Oleh: Ahmad ZR |
Bangsa Indonesia harus segera mengerahkan kekuatan untuk menjadikan Pancasila kekuatan nyata di bumi pertiwi, bukan hanya membiarkannya sebagai wacana dan retorika. Negara harus mewujudkan masyarakat pancasila yang punya ketahanan nasional yang ulet, tangguh, dan efektif.
Indonesiainside.id, Jakarta – Reformasi yang berlangsung sejak 1998 dinilai bukan membuat Indonesia Iebih maju, melainkan justru menimbulkan banyak kemunduran dan kerawanan. Selain itu, terjadi kemunduran dalam perwujudan Pancasila sebagai ideologi negara. Amendemen empat kali terhadap UUD 1945 juga membuat konstitusi republik ini banyak kontradiktif dengan Pancasila.
Mantan Wakil Kepala Staf Angkatan Darat (Wakasad), Letnan Jenderal TNI (Purn) Sayidiman Suryohadiprojo menuturkan, pada 22 Februari 1967, Soeharto diangkat menjadi presiden RI berdasarkan Ketetapan MPRS no XV/MPRS/1966 dan Sidang Istimewa MPRS 12 Maret 1967. Pak Harto menegaskan pemerintahannya sebagai Orde Baru yang dirumuskan sebagai satu susunan yang menjalankan UUD 1945 dan Pancasila secara murni dan konsekuen.
“Hal ini perlu ditegaskan karena dalam pemerintahan Presiden Sukarno yang diberi sebutan Orde Lama, ideologi negara dan UUD 1945 mengalami pelaksanaan yang tidak sesuai dengan nilai-nilai Pancasila. Seperti berlakunya Demokrasi Terpimpin dan adanya politik nasakom (nasionalisme, agama, dan komunisme). Juga diterlantarkannya kesejahteraan rakyat karena ekonomi diabaikan, sehingga terjadi inflasi sampai 650 persen,” kata Sayidiman dalam seminar nasional bertajuk 53 Tahun Supersemar 1966, Kepemimpinan Nasional Dalam Perspektif Pancasila di Jakarta, Selasa (12/3).
Berbeda dengan Orde Baru, kata dia, semua kebijakan pemerintahan dilaksanakan atas dasar UUD 1945 dan Pancasila secara konsisten. Selain itu, dalam pemerintahan Pak Harto juga dilaksanakan pembangunan nasional berkala sejak 1968 sebagai perwujudan Pancasila.

= = = = = = =

-- Tujuan --
Salin kembali bagian kutipan tentang Pancasila dari "Oleh: Ahmad ZR" sampai "kontradiktif dengan Pancasila.", lalu tukar "kemunduran" dengan "kemerosotan".

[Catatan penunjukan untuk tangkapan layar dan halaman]
= = = = = = =

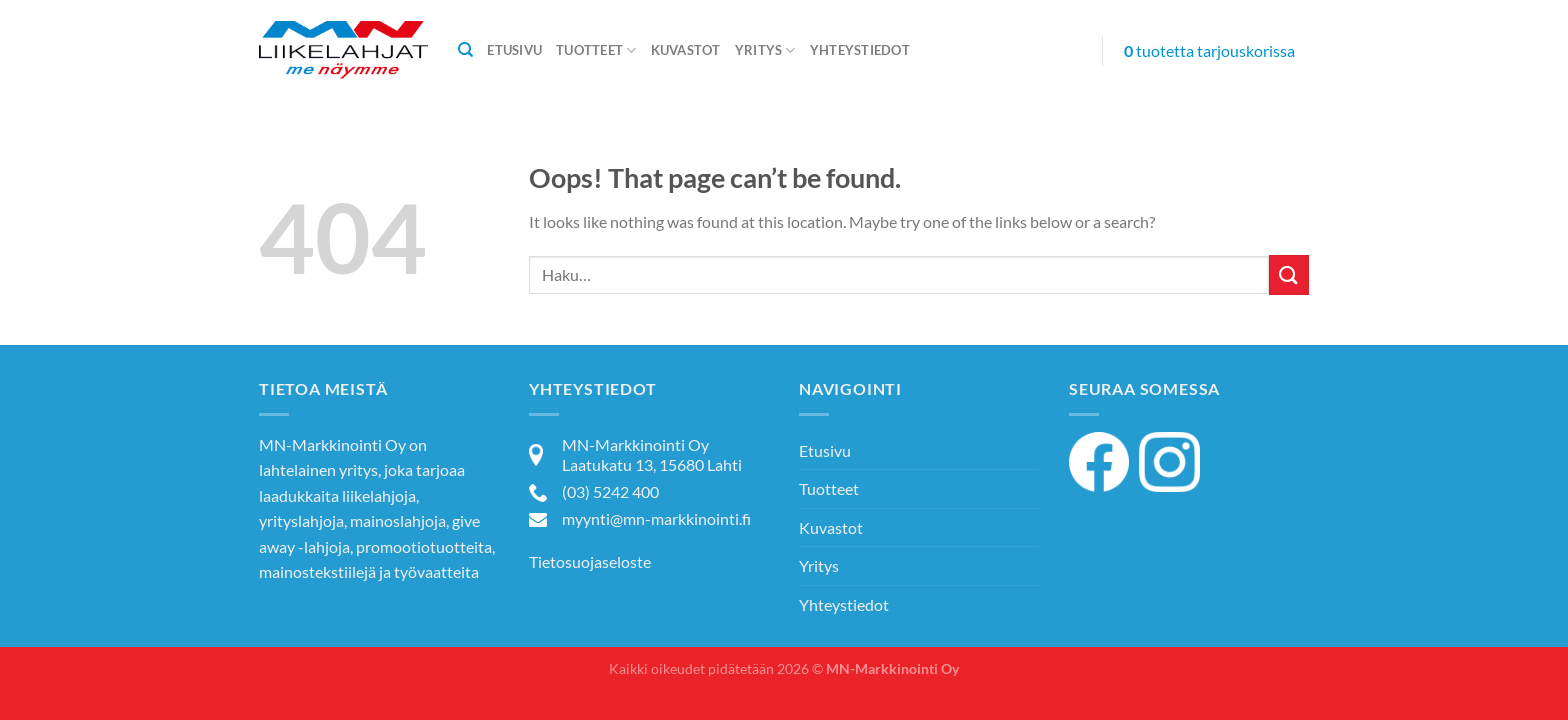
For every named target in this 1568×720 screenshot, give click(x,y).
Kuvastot (686, 50)
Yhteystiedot (860, 50)
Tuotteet (596, 50)
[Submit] (1289, 274)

= = = = = = =

-- Jawaban Soal --
Oleh: Ahmad ZR |
Bangsa Indonesia harus segera mengerahkan kekuatan untuk menjadikan Pancasila kekuatan nyata di bumi pertiwi, bukan hanya membiarkannya sebagai wacana dan retorika. Negara harus mewujudkan masyarakat pancasila yang punya ketahanan nasional yang ulet, tangguh, dan efektif.
Indonesiainside.id, Jakarta – Reformasi yang berlangsung sejak 1998 dinilai bukan membuat Indonesia Iebih maju, melainkan justru menimbulkan banyak kemerosotan dan kerawanan. Selain itu, terjadi kemerosotan dalam perwujudan Pancasila sebagai ideologi negara. Amendemen empat kali terhadap UUD 1945 juga membuat konstitusi republik ini banyak kontradiktif dengan Pancasila.